Chella felt cold, not reasonable. Kai’s easy manner irked her. She returned often now to the day the mire-ghouls had dragged him and the girl to her through the reeds. Mud and slime in their hair, horror frozen into their fresh young faces. Each display of his returning confidence, each hint of the mild contempt that hid behind his smile, made her regret deciding to use him the more. Better he had died with his pert little strumpet.
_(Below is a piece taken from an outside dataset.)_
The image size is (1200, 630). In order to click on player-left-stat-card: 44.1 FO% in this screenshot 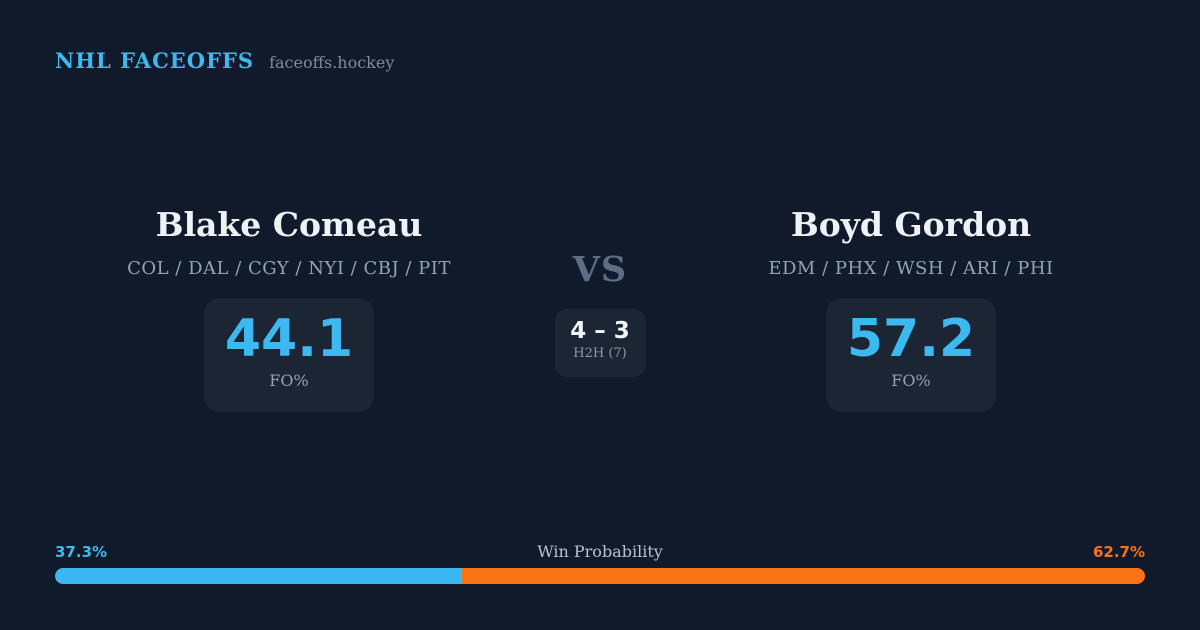, I will do `click(289, 356)`.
Necromancy at its heart is a guilty pleasure, a surrender to the darkest instinct. The fact that Golden Boy had picked up his old self-assurance again, his charm and his winning smile, as if he just dabbled in a secret vice, a necessary evil, dug at her moment to moment. That he proved so good at it made her want to claw the face off him. He seemed to think it something he could set aside when no longer required, like he had that girl. What was her name? Sula? She wondered if Kai could still remember it.
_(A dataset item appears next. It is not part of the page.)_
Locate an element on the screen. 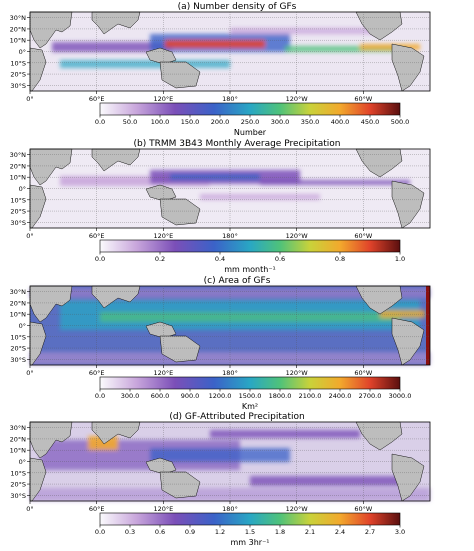 This screenshot has width=474, height=551. north-america-d is located at coordinates (379, 436).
Necromancy has to cost you. It had certainly cost Chella. Jorg might have taken a bite for free, but all he got was a taste. Golden Boy on the other hand had picked it up as though it were nothing but juggling, and had yet to drop a ball.
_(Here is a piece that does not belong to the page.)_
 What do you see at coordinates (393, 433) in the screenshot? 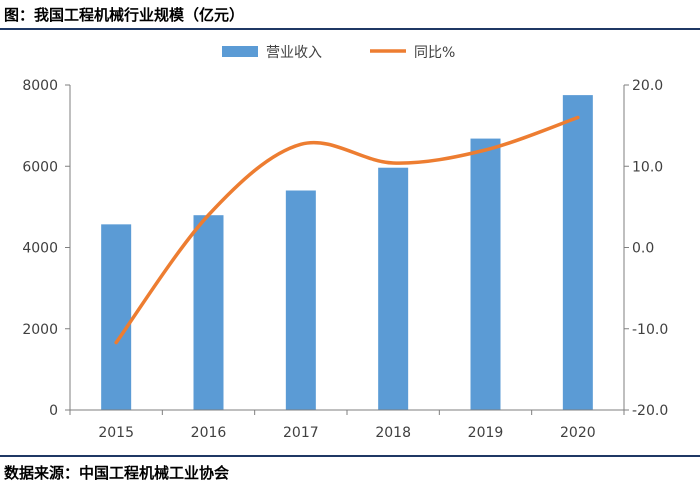
I see `x-tick-label: 2018` at bounding box center [393, 433].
‘I hate being alive,’ Chella spoke to the passing world through the carriage grille, hedgerows edged with hoarfrost so thick that every twig bristled with thorns of ice.

‘And yet we hang to it so dear,’ Kai said. ‘Sometimes by fingertips.’

He had walked the dry lands now. Thought he knew it all. Thought he knew both sides of the coin from his stumbling in the borders where newly dead sometimes lost their way. Chella wondered how the deep voyaging would change him. What it would be that took the ease from his smile. Somewhere past Absolution, in the places where angels fear to tread, maybe even across the black sands to the caves where lichkin dwell. It waited for him out there – and on the day of his dark epiphany she would forgive him his slights and his superiority for they would be broken things that no longer held use for him. Until that day, though … one more cheerful encouragement and she would take his face.

The roll and rock of the carriage made her stomach jump. Her bones ached so it hurt to sit. And the cold, the damp, insidious cold! She wiped her nose, leaving a glistening trail across the back of her hand, then sniffed, noting and pretending to ignore Kai’s look of faint disgust.

We play with corpses and my mucus offends him!

Being so alive made her petty and weak.

The carriage rolled to a halt, the coachman banging three times on the roof.

Kai looked up. ‘Trouble?’

Chella sensed nothing but in her diminished state that meant little. She shrugged, leaned forward, and opened the carriage door.

Axtis stood in the mud, his golden armour bright in the winter sun, hurting her eyes. More of the Gilden Guard pressed around him on horseback. ‘Smoke rising over the town ahead.’

‘Which town?’ Chella squinted. Leaving the carriage didn’t appeal, the sun promised warmth, but it lied.

‘Gottering.’

‘Never heard of it. Send riders ahead and drive on.’ She leaned back into the carriage and closed the door. ‘Two hundred and fifty men! Worried over smoke. If the place was one big bonfire we could ride through.’

‘Perhaps our friends have been here before us.’ Kai caught the mist of his breath and shaped it into a question mark, fading between them. Old tricks.

‘Lichkin are no one’s friends, Wind-sworn. You’d do well to remember that.’